= Exercise requirements =
#1 In two sentences, what does the passage on Alexander Bryner say about his life and career?
#2 Answer these questions using the passage on Alexander Bryner:
(a) In which city was Bryner born?
(b) In what year did he settle permanently in Anchorage?
(c) Whom did he replace on the Supreme Court of Alaska?

= Provided passage =
__________

Alexander Ostroumov Bryner (born July 26, 1943) is a Chinese-born Russian American retired lawyer and jurist. Bryner was a justice of the Supreme Court of Alaska from February 1997 to October 2007.

Born in Tianjin, China, in 1943 to Russian immigrant parents, Bryner was raised in Menlo Park, California. He received his J.D. from Stanford University in 1969, thereafter moving to Alaska and serving as a law clerk for Alaska Supreme Court Chief Justice George Boney. He returned to Alaska to settle permanently in Anchorage in 1972. Bryner served as the U.S. attorney for Alaska from 1977 to 1980, when he was appointed to the newly created Alaska Court of Appeals. He served as that court's chief judge until he was appointed to the Supreme Court, replacing that court's longest-serving justice, Jay Rabinowitz. Bryner retired in 2007.

__________

= Dataset excerpt =

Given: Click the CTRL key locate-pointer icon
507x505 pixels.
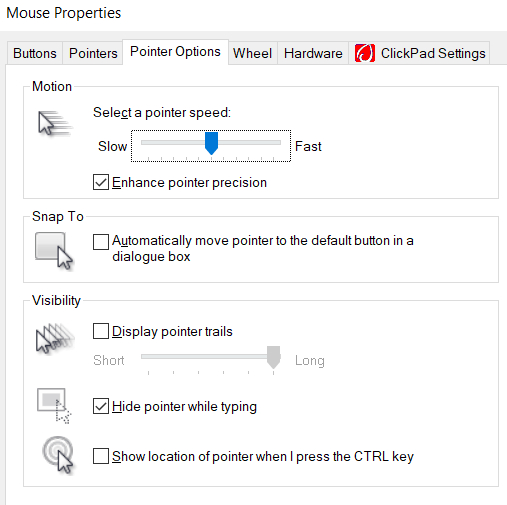Looking at the screenshot, I should pyautogui.click(x=58, y=455).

__________

= List of answers =
#1 Alexander Ostroumov Bryner, born in Tianjin, China, in 1943 to Russian immigrant parents and raised in Menlo Park, California, is a retired lawyer and jurist who earned his J.D. from Stanford University in 1969 and then clerked for Alaska Supreme Court Chief Justice George Boney. He was U.S. attorney for Alaska from 1977 to 1980 and then chief judge of the newly created Alaska Court of Appeals, and he served as a justice of the Supreme Court of Alaska from February 1997 to October 2007.

#2
(a) Tianjin, China.
(b) 1972.
(c) Jay Rabinowitz, the court's longest-serving justice.